N.O. Council votes ‘no’ to trains being routed through Hollygrove
27th July 2015 · 0 Comments
By Mason Harrison
Contributing Writer
The payday advance terre haute City Council voted unanimously July 23 to oppose any effort to reroute freight train traffic from Old Metairie through four neighborhoods in New Orleans, ratcheting up a decades-long debate over quality of life, private commerce, government regulation and a David versus Goliath battle along racial lines. The resolution was introduced by councilmembers Susan Guidry, Jason Williams and Jared Brossett.
“You were David and you took on Goliath,” said Councilmember Stacy Head, praising the efforts of the Coalition United Against the Middle Belt, comprised of residents from Hollygrove, Mid-City and surrounding areas. “There are not many people who will stand in the way of a moving train,” Williams said. “Our council will not sit quietly and let our neighborhoods get things personal loans bad credit baltimore md that other parishes don’t want. I understand why Old Metairie doesn’t want it, but we don’t either.” Guidry said the project is now “mired in the mud” as the region waits for a new environmental study to be done by transportation experts.

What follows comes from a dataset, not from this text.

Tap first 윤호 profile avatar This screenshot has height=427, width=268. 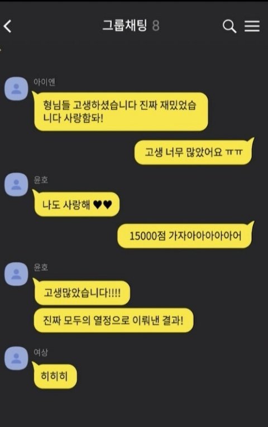point(16,184)
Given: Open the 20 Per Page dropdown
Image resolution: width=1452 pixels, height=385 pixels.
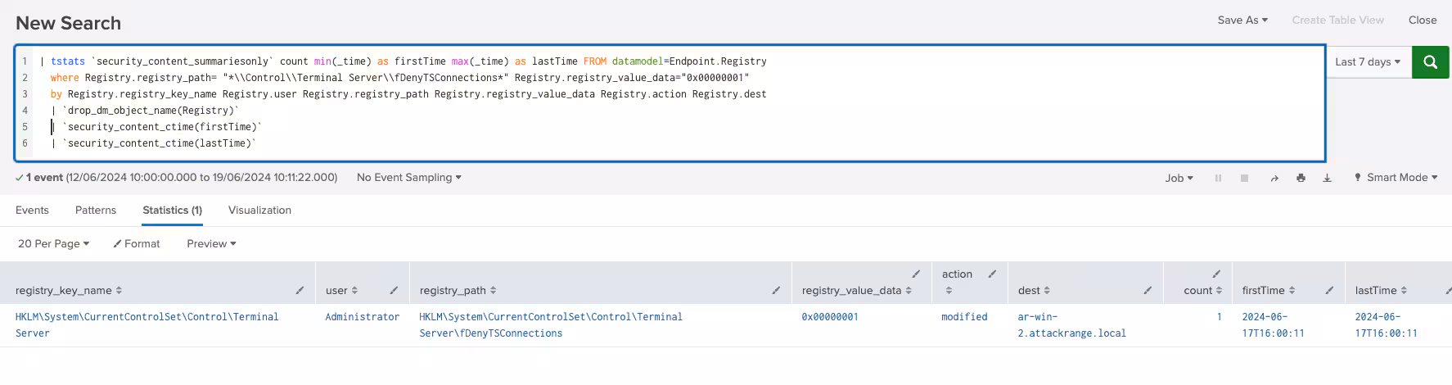Looking at the screenshot, I should pyautogui.click(x=53, y=244).
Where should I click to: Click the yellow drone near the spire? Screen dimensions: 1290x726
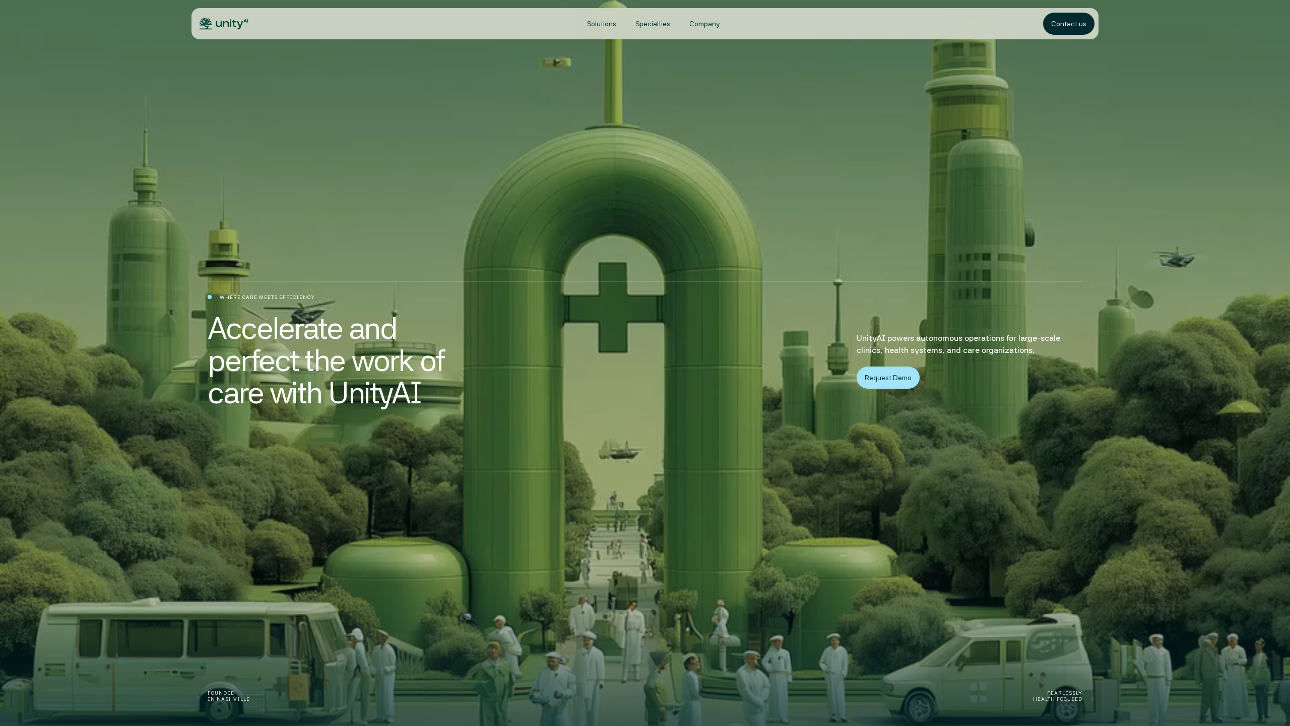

State Rep. Walt Leger III said any plan to bring more rail traffic through Orleans Parish “has no political bounds” in its opposition. He spoke before the council saying stakeholders “will continue to work with our neighbors to find a solution, but moving their problem to our neighborhoods is a cop-out.” Leger is a member of the Southern Rail Commission and said “everyone needs to put on the same jersey” to work with federal officials to ensure no credit check payday loans in grand prairie tx that freight train traffic is not placed on the city’s door step.
Rev. Earl Williams, a leader in the coalition opposing the Middle Belt project, thanked the councilmembers for supporting the resolution and asked all of the coalition members attending the hearing to stand. Several dozen neighborhood advocates stood behind Williams as he made his remarks, including Mid-City Neighborhood Improvement Association president, Graham Bosworth. “Quite frankly, this is an issue where wealthy white people are looking to transfer their problem over to poor Black people.”
Bosworth’s father was once president of the Hollygrove-Dixson neighborhood association, a group now a part of the coalition fighting rerouting trains from the existing route in Old Metairie, known as the Back Belt, to neighborhoods with large numbers of low-income minorities, a track known as the Middle Belt. Bosworth’s view of the project through a racial lens has long dogged the effort to move the rail traffic, a proposal said not to be feasible through government research, until recently, since the 1950s.
More than 30 people came to witness passage of the resolution, many signing cards to speak in favor of the measure. But Rev. Williams spoke on the group’s behalf, expressing gratitude that “government of the people, by the people and for the people shall not perish from the face of New Orleans.”